How Groo Grew Elephant News


Njoki Kibanya

Date Published

Fifteen years ago Melissa Groo took on the challenge of creating an Elephant News Service to keep all of the people interested in the science, management, and conservation of elephants informed of the latest happenings in Africa, Asia and around the world. Melissa was so successful that the name Melissa Groo became synonymous with the latest Elephant News, and “did you see the story on Groo?” became a common refrain in elephant conference coffee breaks!

It all began in 2001, when Melissa – then a writer, photographer and committed elephant conservationist who worked on Katy Payne’s Elephant Listening Project – began scouring the world for news stories, research results, new publications, conference details and other resources concerning wild elephants and the ivory trade to share with Save the Elephants News Service subscribers.

Even in the age of Google Searches, the Elephant News Service is still gathering subscribers, and we continue to receive testimonials as to the importance of the service.

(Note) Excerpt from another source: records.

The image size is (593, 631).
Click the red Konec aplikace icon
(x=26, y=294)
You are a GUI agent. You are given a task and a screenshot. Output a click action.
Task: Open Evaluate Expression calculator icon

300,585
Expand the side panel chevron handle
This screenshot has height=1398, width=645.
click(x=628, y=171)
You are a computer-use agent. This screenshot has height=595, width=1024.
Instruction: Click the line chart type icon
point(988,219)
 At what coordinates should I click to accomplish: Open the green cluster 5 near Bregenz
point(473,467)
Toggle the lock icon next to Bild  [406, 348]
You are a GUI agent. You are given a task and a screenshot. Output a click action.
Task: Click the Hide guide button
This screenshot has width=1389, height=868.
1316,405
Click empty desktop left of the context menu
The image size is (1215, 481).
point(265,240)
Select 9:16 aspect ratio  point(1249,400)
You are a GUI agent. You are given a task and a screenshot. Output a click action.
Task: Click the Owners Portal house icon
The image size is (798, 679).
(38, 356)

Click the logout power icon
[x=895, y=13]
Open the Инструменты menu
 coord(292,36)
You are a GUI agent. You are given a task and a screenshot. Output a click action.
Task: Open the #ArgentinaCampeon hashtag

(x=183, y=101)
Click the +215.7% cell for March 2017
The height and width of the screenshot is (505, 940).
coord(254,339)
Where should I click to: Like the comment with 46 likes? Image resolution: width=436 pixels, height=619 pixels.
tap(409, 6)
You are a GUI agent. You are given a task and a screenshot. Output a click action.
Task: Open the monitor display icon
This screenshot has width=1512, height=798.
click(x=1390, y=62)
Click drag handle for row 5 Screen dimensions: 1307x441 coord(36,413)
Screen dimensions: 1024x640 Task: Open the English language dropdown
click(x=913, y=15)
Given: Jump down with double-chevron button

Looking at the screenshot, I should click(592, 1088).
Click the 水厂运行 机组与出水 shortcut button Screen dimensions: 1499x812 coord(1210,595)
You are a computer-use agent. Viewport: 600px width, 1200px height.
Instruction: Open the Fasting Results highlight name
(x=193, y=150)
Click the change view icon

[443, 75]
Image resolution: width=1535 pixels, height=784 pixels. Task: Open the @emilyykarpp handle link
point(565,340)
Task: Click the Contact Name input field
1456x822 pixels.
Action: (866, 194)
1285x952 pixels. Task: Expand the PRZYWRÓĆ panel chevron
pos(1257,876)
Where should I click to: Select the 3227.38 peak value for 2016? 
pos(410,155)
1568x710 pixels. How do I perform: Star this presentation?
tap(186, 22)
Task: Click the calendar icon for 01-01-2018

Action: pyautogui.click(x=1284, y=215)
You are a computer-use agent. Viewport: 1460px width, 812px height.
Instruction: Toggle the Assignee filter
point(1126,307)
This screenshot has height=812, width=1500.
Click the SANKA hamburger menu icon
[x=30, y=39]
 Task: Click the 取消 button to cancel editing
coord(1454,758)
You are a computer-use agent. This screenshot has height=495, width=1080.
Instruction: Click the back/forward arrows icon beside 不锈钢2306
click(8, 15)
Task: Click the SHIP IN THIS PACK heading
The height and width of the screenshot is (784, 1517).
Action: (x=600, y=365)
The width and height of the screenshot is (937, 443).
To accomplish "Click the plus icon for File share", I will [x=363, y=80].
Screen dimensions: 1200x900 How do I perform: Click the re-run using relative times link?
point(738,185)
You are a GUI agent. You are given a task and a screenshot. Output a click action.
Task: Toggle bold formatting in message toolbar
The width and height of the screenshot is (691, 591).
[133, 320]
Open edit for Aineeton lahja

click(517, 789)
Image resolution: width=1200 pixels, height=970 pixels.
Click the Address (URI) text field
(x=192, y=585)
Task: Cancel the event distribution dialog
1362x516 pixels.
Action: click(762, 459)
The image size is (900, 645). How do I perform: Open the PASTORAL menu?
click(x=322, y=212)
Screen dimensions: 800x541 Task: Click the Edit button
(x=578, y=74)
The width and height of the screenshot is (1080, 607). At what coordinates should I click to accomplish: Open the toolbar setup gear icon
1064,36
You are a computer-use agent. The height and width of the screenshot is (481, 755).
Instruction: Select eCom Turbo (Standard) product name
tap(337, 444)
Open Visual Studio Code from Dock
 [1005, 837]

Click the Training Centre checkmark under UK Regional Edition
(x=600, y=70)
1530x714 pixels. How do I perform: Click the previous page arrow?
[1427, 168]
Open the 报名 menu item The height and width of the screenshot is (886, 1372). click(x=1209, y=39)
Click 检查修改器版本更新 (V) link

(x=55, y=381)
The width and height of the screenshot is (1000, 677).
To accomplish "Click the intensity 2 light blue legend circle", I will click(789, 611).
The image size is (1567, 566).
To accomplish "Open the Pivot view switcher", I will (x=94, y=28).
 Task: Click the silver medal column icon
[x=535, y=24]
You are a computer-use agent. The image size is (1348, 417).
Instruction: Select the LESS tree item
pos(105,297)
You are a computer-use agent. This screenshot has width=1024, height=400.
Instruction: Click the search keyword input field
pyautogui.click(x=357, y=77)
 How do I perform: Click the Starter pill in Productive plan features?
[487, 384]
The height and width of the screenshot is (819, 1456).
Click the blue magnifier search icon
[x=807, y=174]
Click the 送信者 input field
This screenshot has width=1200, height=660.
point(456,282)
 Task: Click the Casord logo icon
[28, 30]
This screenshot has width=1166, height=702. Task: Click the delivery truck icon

Currently 1,400 people receive news of African elephants, over 800 get news from Asia and nearly 500 subscribe to science updates. In 2010, the Smithsonian approached Melissa to help with press information for a paper analysing Human Elephant Conflict in Asia and this was published in the journal Gajah with Melissa as second author. (Doyle, S. et al. 2010. Human-elephant conflict—What can we learn from the news?)

Melissa lives in upstate New York and is also a professional wildlife photographer and has received several honours and awards in photography contests, most recently winning the Audubon Grand Prize, in April 2015. Melissa has now decided to dedicate herself full time to photography and has therefore handed the baton to a new team to continue her work.

While we are of course sad that she is leaving, we are most grateful for her over 15 years of dedication to keeping the world informed of the challenges elephants face, and we wish her the very best in the future! It will certainly be a glowing one – one look at Melissa’s website will leave you in no doubt as to her glowing prospects as a wildlife photographer!